Problem details
If a line in the listing below contains the word "value", count it, then please give only the number of such lines.
== Records for this exercise ==
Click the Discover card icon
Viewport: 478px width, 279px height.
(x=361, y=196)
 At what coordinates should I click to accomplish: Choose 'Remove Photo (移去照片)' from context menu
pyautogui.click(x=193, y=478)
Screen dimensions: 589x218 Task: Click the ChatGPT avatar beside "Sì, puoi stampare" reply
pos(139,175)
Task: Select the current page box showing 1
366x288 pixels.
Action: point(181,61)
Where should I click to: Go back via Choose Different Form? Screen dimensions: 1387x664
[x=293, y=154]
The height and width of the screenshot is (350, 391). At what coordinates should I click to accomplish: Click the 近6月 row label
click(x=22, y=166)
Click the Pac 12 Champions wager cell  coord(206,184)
===
== Records for this exercise ==
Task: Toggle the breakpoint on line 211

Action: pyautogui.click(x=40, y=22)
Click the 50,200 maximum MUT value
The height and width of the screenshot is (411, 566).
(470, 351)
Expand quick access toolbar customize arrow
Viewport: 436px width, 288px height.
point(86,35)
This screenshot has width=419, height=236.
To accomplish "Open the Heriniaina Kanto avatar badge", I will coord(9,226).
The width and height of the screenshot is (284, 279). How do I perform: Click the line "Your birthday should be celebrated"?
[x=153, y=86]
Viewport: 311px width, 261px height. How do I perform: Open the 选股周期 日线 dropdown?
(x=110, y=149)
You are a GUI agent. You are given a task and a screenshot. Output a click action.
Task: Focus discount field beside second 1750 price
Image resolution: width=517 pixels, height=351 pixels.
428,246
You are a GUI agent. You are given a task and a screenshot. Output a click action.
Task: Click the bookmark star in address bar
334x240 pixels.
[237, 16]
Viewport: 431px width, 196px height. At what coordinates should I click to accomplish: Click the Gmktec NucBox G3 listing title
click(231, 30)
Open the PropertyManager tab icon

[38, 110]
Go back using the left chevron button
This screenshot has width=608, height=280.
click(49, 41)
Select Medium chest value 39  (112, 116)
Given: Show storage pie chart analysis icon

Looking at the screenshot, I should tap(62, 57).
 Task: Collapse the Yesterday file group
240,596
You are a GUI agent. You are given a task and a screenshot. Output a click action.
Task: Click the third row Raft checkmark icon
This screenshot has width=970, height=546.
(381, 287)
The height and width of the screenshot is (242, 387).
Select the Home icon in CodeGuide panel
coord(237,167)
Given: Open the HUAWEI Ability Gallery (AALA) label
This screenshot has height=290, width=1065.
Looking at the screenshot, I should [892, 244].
===
Problem solution
2